Additionally, watch for the formation of a small droplet containing visible traces of tissue or lipid on the outer membrane of the embryo. Gently remove the needle from the embryo and proceed to the next embryo by adjusting the position of the microscope slide. Repeat until all embryos have been injected.
Once all embryos on the slide have been successfully injected, transfer the slide to a humid box for one hour to give the embryos time to recover before being removed from the slide. After the incubation, wash the slide with ethanol, gently remove the injected embryos from the tape using featherweight forceps, and transfer them to a tube filled with a small amount of 70%ethanol. Invert the tube several times.
Using a small and soft paintbrush, transfer all injected embryos to 1%agar plates with 2%antibiotic antimycotic. Incubate the plates at 25 degrees Celsius for approximately four weeks, checking regularly for hatching. Once the first embryo has hatched into a larva, return all embryos and larvae to a nest box with a few young nurse workers to care for the hatchlings.
Maintain the colony following the previously demonstrated methods. This protocol was used to successfully perform genome editing in Harpegnathos saltator embryos. Results were validated via PCR and pGEM cloning of DNA extracted from injected embryos, followed by DNA sequencing.
Efficiency of somatic mutagenesis using this protocol reached approximately 40%F1 mutant males were mated to wild type females to produce heterozygous F2 females which, if not mated, produced F3 males. Mutant F3 males were mated to heterozygous females to produce F4 homozygous mutant females. As a result of successful mutagenesis, unusual behaviors that correlated with the loss of the target gene were observed.
The loss of Orco is associated with a loss of pheromone sensing, inability to detect prey, impaired fecundity, and wandering from the colony. When performing this protocol, embryo damage during injection needs to be minimized.
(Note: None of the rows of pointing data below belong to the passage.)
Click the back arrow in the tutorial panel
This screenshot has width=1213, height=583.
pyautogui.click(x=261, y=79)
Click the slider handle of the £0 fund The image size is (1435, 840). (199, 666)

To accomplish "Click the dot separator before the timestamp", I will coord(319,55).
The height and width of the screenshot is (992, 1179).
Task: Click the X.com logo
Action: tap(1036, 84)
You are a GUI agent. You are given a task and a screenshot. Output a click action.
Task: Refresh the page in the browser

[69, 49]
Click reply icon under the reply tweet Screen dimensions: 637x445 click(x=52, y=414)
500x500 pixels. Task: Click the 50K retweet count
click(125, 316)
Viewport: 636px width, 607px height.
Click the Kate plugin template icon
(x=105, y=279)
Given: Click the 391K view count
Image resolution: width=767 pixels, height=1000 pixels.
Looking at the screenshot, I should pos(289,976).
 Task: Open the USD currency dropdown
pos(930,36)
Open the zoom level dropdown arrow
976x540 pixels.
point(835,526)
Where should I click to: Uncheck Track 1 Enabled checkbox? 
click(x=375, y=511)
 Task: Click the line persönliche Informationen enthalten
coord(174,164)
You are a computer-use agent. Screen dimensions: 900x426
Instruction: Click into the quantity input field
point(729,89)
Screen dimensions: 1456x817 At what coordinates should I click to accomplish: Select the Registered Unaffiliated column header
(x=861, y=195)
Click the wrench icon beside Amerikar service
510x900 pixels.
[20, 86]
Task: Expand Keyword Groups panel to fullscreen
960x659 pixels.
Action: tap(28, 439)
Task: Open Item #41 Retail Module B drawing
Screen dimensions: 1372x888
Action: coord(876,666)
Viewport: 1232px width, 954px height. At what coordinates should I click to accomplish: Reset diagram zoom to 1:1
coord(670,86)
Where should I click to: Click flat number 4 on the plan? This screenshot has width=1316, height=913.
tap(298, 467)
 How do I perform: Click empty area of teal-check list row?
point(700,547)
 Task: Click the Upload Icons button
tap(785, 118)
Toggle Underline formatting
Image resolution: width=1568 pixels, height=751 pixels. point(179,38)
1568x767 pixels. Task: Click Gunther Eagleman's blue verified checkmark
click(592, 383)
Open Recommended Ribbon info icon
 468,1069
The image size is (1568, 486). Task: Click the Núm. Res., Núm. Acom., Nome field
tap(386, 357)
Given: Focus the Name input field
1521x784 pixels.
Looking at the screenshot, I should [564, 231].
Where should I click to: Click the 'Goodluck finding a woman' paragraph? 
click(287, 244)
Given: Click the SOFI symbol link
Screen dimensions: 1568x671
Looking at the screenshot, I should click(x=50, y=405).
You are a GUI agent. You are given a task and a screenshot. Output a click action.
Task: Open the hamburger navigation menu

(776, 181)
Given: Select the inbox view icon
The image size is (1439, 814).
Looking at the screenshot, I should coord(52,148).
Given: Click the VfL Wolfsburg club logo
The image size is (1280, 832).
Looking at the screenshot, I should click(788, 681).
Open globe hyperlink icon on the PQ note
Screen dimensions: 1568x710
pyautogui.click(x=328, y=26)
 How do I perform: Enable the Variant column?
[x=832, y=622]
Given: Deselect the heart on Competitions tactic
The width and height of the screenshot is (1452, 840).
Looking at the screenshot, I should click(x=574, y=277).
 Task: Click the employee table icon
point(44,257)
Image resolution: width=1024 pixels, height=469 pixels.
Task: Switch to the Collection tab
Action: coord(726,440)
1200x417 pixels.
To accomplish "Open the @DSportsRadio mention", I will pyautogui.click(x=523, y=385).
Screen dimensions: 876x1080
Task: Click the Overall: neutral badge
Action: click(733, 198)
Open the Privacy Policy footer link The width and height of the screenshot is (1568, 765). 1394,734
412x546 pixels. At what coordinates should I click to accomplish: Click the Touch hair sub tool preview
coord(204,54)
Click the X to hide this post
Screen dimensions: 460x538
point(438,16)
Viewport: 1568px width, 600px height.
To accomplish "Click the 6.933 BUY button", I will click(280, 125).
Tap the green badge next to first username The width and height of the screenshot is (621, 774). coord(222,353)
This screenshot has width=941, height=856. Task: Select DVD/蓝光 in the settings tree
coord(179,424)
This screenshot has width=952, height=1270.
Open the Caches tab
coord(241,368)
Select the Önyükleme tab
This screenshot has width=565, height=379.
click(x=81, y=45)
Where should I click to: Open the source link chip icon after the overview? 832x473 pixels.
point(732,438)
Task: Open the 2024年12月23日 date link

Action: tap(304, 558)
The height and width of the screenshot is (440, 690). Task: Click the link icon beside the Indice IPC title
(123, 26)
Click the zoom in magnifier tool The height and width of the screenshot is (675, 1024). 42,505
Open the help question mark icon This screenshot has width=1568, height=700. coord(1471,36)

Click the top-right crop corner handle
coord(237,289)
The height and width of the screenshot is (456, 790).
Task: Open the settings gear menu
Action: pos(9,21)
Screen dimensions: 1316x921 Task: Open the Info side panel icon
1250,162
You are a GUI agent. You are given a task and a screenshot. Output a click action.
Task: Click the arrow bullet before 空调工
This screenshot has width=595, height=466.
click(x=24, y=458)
This can be done by ensuring the needle tip is not opened too wide, and by moving the needle slowly when injecting.
Similar techniques can be used to generate and maintain transgenic ants, which will provide more sophisticated tools for probing neuronal activity and behavior. CRISPR-mediated neurogenesis has been used in other eusocial insect species, such as honeybees, clonal raider ant, and fire ants. Genetic modifications will facilitate the functional studies on development, physiology, and social behavior in eusocial insects.